** start of Provided information **
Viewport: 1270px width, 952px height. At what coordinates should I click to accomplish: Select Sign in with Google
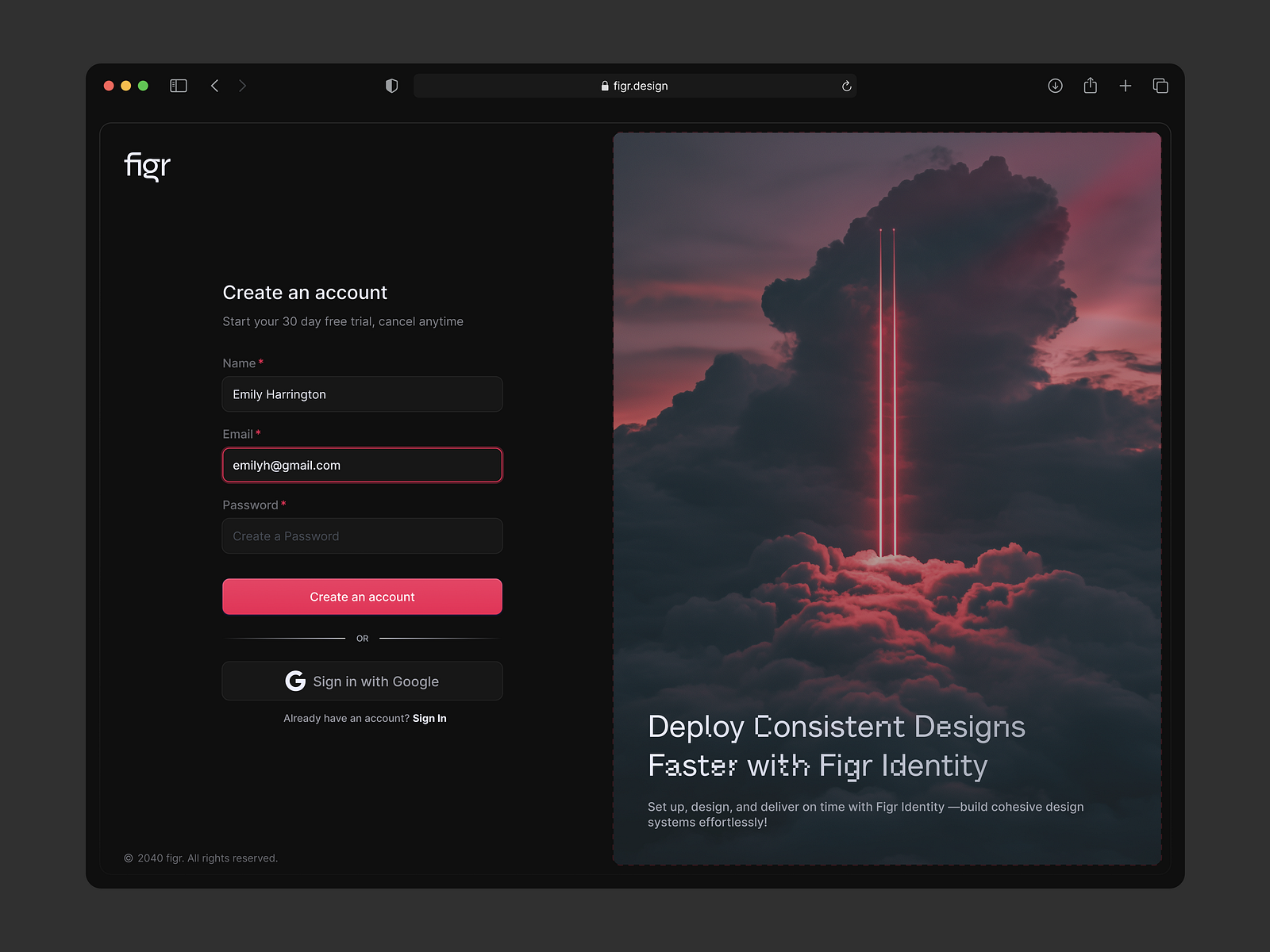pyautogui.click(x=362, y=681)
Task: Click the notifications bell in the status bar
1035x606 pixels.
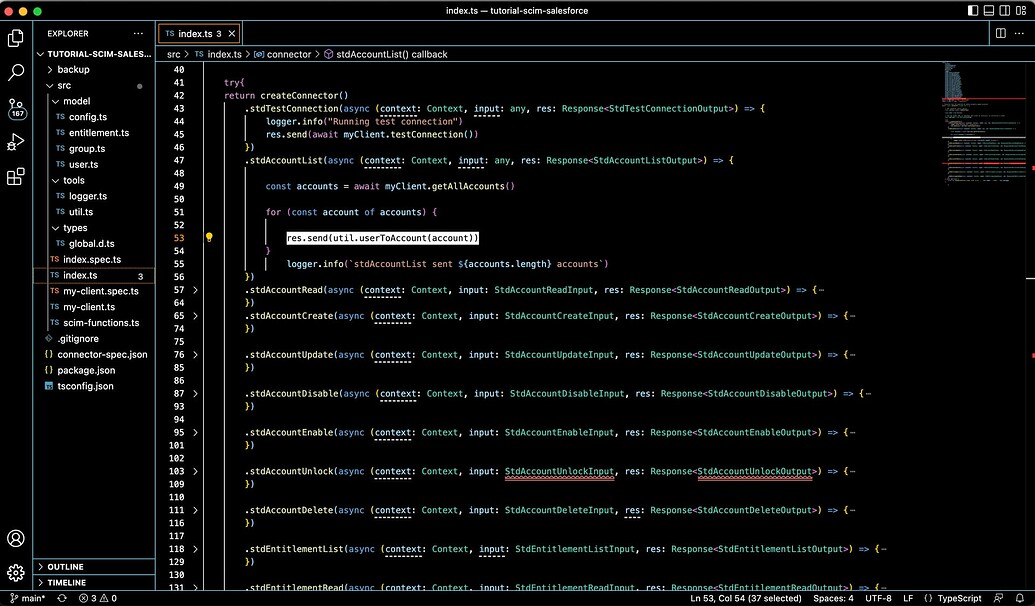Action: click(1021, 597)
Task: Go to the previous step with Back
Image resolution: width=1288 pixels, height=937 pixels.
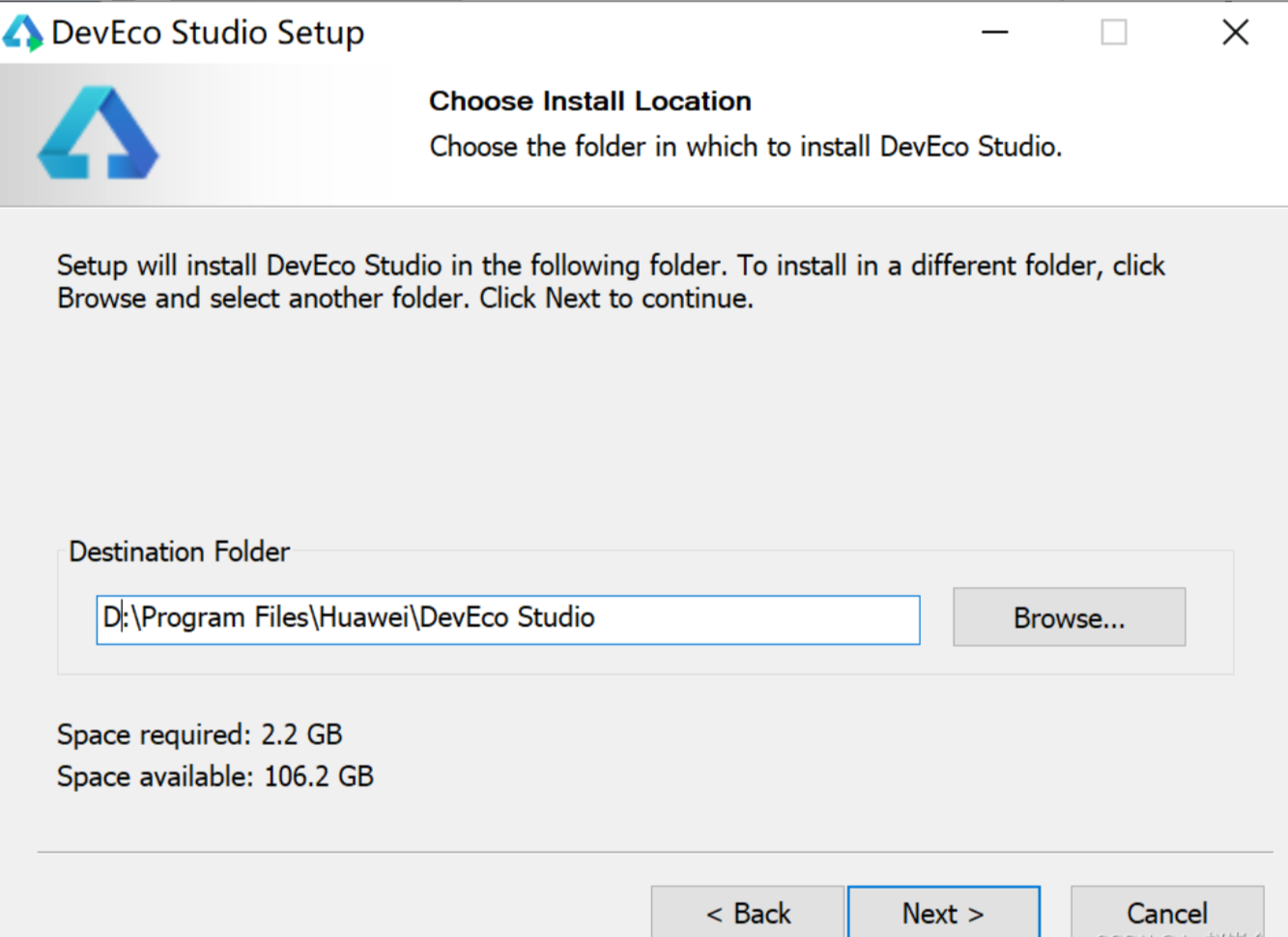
** end of Provided information **
Rewrite every line of the listing above, requests included, but omit the pictures. Multiply each coordinate in the answers by 1.6 and round to the nearest whole number, with halves rounding up.

# [Solution for this problem]
Viewport: 1270px width, 952px height. At what coordinates should I click to accomplish: Select Sign in with Google
pyautogui.click(x=579, y=1090)
Task: Click the notifications bell in the status bar
1035x606 pixels.
Action: click(1634, 955)
Task: Go to the previous step with Back
Image resolution: width=1288 pixels, height=937 pixels.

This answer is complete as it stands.